* **What is expected**:
Lines from the listing that hold the string "strony" are what you should return.

* **Input material**:
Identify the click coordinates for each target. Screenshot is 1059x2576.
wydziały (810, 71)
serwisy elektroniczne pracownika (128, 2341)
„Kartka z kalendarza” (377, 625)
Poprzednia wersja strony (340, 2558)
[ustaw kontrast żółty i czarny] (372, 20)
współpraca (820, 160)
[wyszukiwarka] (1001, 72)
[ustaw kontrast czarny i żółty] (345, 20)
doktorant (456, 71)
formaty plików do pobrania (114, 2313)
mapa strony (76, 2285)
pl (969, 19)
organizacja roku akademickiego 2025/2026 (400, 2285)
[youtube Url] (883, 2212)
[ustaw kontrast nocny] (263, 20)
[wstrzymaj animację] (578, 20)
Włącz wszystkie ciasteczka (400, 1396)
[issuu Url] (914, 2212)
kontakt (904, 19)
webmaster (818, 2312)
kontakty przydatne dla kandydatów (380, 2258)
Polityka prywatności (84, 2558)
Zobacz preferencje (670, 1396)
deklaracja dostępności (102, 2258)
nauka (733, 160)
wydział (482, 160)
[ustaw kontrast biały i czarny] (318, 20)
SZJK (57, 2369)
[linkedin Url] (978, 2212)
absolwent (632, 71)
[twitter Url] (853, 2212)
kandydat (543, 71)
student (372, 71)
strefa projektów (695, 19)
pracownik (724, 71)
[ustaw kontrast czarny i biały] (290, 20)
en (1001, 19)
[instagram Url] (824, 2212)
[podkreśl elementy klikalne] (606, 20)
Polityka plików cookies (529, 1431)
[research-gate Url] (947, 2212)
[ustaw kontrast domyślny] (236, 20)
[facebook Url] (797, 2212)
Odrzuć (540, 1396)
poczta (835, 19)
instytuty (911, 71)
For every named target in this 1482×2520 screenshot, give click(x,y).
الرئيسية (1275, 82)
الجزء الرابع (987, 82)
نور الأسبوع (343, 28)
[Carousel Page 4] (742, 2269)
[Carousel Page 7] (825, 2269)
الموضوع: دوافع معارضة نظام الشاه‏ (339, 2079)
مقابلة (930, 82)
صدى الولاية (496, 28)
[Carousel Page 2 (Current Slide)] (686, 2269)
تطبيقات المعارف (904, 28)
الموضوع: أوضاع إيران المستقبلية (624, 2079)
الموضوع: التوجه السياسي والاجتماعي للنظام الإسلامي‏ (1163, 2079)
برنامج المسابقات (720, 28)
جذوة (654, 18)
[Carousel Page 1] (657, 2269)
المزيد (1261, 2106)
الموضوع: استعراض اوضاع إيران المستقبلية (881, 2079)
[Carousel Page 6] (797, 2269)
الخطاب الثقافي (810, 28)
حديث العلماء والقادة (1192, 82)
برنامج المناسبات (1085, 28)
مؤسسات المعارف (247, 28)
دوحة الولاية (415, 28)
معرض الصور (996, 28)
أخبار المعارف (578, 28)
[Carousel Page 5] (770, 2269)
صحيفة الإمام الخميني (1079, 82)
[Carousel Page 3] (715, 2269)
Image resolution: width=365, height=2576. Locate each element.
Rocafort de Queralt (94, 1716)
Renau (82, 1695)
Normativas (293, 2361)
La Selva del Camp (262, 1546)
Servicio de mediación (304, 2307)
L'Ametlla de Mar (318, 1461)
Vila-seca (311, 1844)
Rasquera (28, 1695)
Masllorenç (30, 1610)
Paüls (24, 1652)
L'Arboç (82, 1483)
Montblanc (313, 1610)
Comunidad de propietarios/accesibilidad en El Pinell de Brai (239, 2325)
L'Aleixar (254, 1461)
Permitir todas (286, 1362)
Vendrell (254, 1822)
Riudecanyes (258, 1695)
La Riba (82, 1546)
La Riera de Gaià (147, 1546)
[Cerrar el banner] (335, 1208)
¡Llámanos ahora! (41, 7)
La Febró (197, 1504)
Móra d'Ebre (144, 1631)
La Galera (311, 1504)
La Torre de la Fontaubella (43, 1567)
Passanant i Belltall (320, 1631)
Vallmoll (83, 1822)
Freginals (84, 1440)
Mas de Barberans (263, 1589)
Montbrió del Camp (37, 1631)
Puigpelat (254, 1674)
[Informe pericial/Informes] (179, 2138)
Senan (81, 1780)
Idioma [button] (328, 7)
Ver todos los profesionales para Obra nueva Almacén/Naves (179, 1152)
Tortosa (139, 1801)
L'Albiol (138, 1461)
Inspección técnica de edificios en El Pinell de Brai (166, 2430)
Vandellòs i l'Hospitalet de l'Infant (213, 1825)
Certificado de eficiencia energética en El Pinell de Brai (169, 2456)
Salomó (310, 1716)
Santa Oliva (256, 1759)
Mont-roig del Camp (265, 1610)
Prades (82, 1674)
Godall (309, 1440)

* **Response**:
Poprzednia wersja strony (340, 2558)
mapa strony (76, 2285)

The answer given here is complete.